What to do —
Please retype the entries that follow exactly as they are, leaving the images behind.

Data —
--- --- ---

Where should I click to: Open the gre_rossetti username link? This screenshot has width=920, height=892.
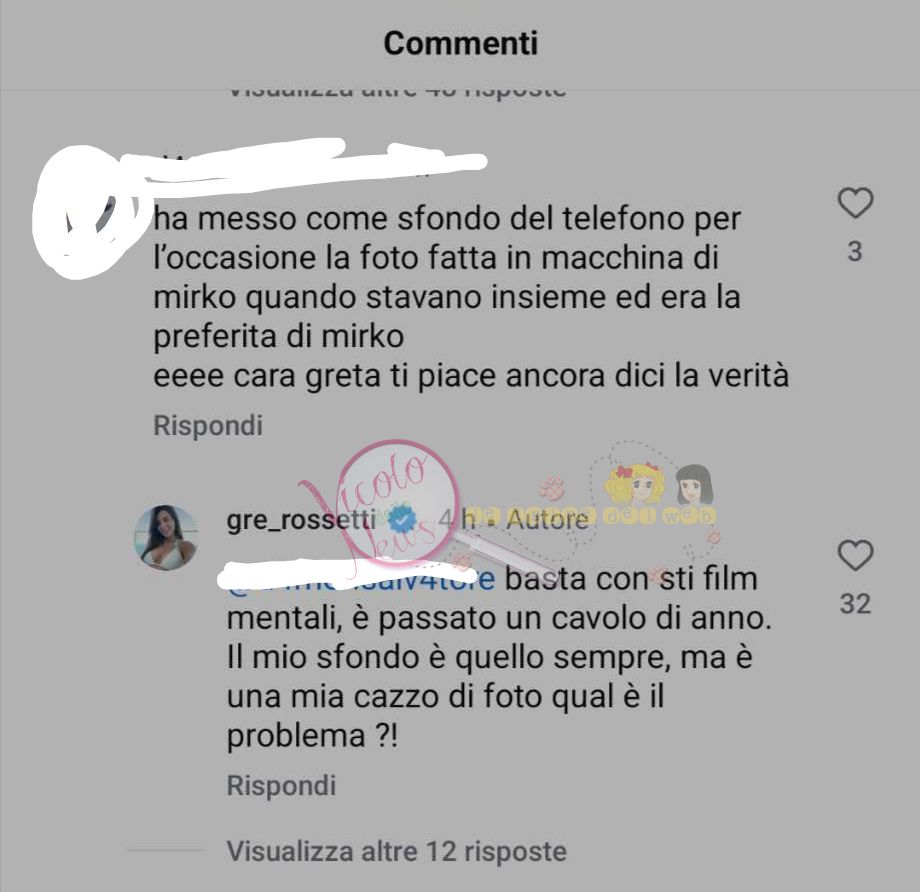pyautogui.click(x=300, y=520)
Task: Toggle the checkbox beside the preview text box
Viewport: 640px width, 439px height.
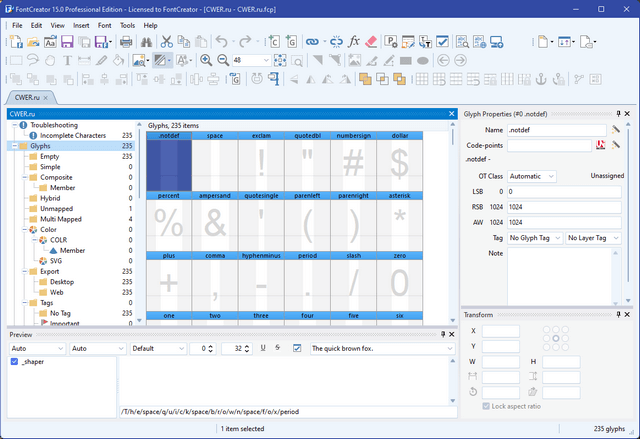Action: (296, 348)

--- --- ---

Reply to the task —
Where should I click to: Open the gre_rossetti username link? This screenshot has width=920, height=892.
pyautogui.click(x=300, y=520)
Task: Toggle the checkbox beside the preview text box
Viewport: 640px width, 439px height.
Action: (296, 348)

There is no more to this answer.